◆ Text segment
_ _ _ _ _ _ _
Santiago – hoping for normal service to resume

CHILE’S top division kicks off on January 24 and the likelihood is a team from the capital city, Santiago, will emerge as champions come December 2020. Santiago has provided more than 75% of all title winners and remains the hub of Chilean football.

Chile will be hoping the league will be able to proceed without disruption for the 2019 campaign was abandoned in November after civil disturbances prevented the programme to play-out its last six stages. Heated street protests, triggered by the government’s decision to raise public transport fares by 3%, raged on for almost two months in Santiago and 27 people lost their lives. Eventually, the league was ended after 24 games and Universidad Católica were declared champions. They had a 13-point lead over Colo-Colo at the time.

Santiago is the largest city in Chile with a population of 6.5 million and is normally a relatively safe place compared to some Latin American locations. However, the recent riots were not only enough to curtail the 2019 football season, they also deprived Santiago the chance to host the Copa Libertadores final between Flamengo and River Plate. The game, which would have been the first one-off decider since CONMEBOL changed the format of the final, was switched to Lima, Peru.
_ _ _ _ _ _ _
◆ Your goal
Keep writing the piece above on Santiago and Chilean football, picking up after its last sentence.

◆ Data segment
_ _ _ _ _ _ _
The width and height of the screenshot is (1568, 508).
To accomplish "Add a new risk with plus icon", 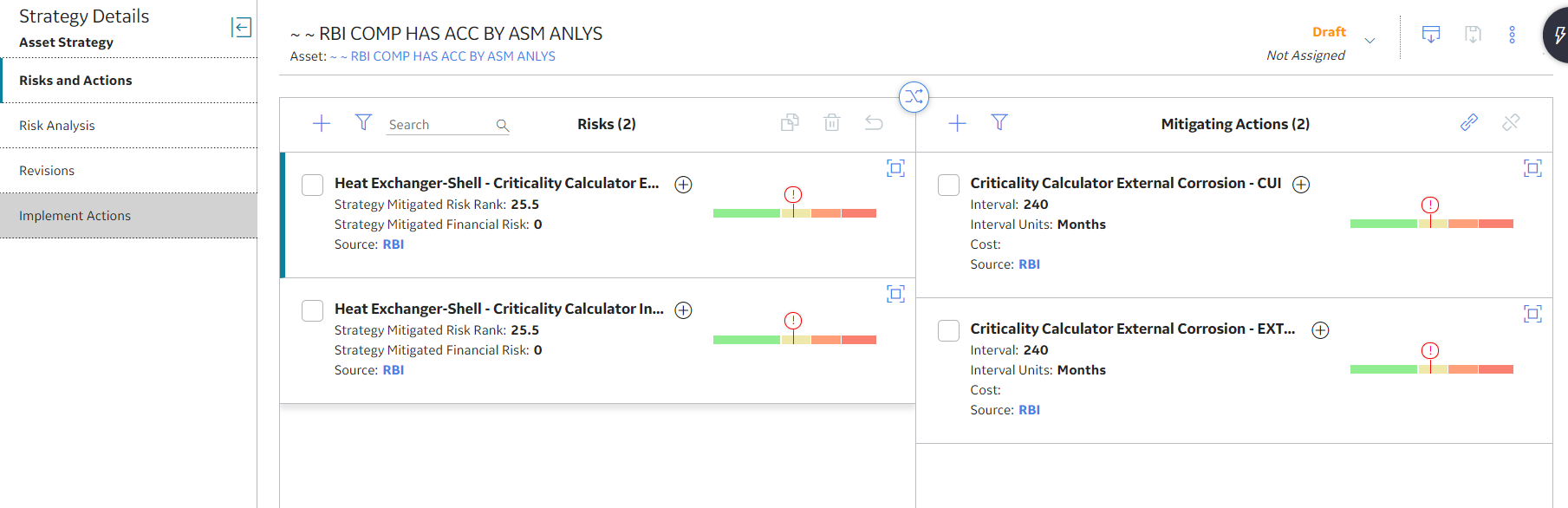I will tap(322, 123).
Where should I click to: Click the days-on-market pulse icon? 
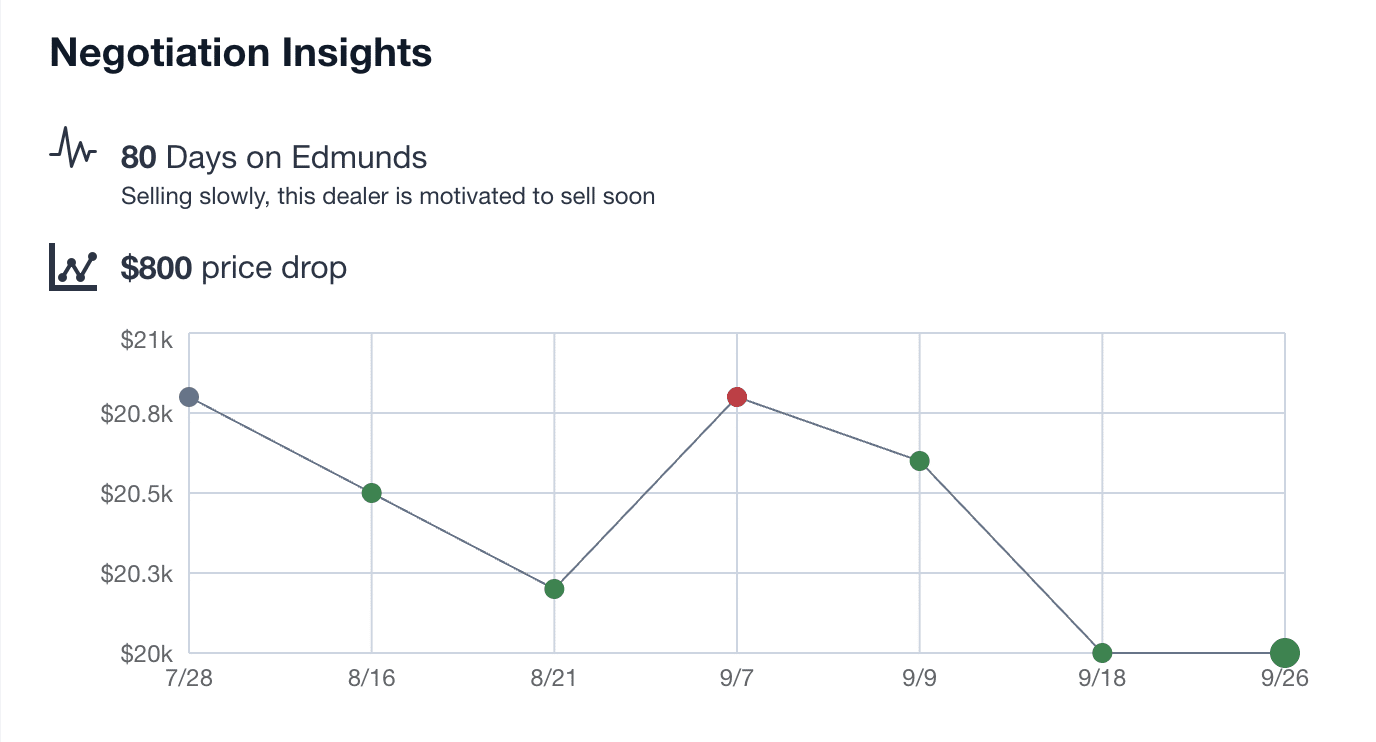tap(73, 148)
_ _ _ _ _ _ _
◆ Response to this task
The city has a multitude of football clubs, in fact when the Chilean league started in 1933, all eight teams were from Santiago. Today, there are six clubs from the capital in the 18-team Primera División.

Colo-Colo, from Macul, a commune in the central-eastern region of Greater Santiago, are the most successful and popular club in Chile. According to Statista, 42% of the population of Chile are followers of Colo-Colo. Universidad de Chile, who came next in the research, have 20% of the population.


Colo-Colo own their stadium, the Estadio Monumental David Arellano (the club’s founder), a 47,000 capacity ground. The club used to enjoy the patronage of the infamous General Augusto Pinochet, are unique as the only Chilean club to win the Copa Libertadores, which they clinched in 1991 by beating Paraguay’s Olimpia. Los Albos were runners-up in 1973 and Santiago sides Universidad Católica and Union Espanóla have also reached the final.

Colo-Colo’s fan group, called the Garra Blanca, is among the most feared in Chile. Other clubs, such as Universidad de Chile (Los de Abajo) and Universidad Católica (The Cruzaders) also have Barra Brava. Little wonder the big derby games often erupt into violence. In the 1990s, a Colo-Colo fan, Ricardo Pittcon, was killed after a clash between his club and Universidad de Chile. This sparked off a wave of football-related violence and as a result, Chilean attendances dropped dramatically.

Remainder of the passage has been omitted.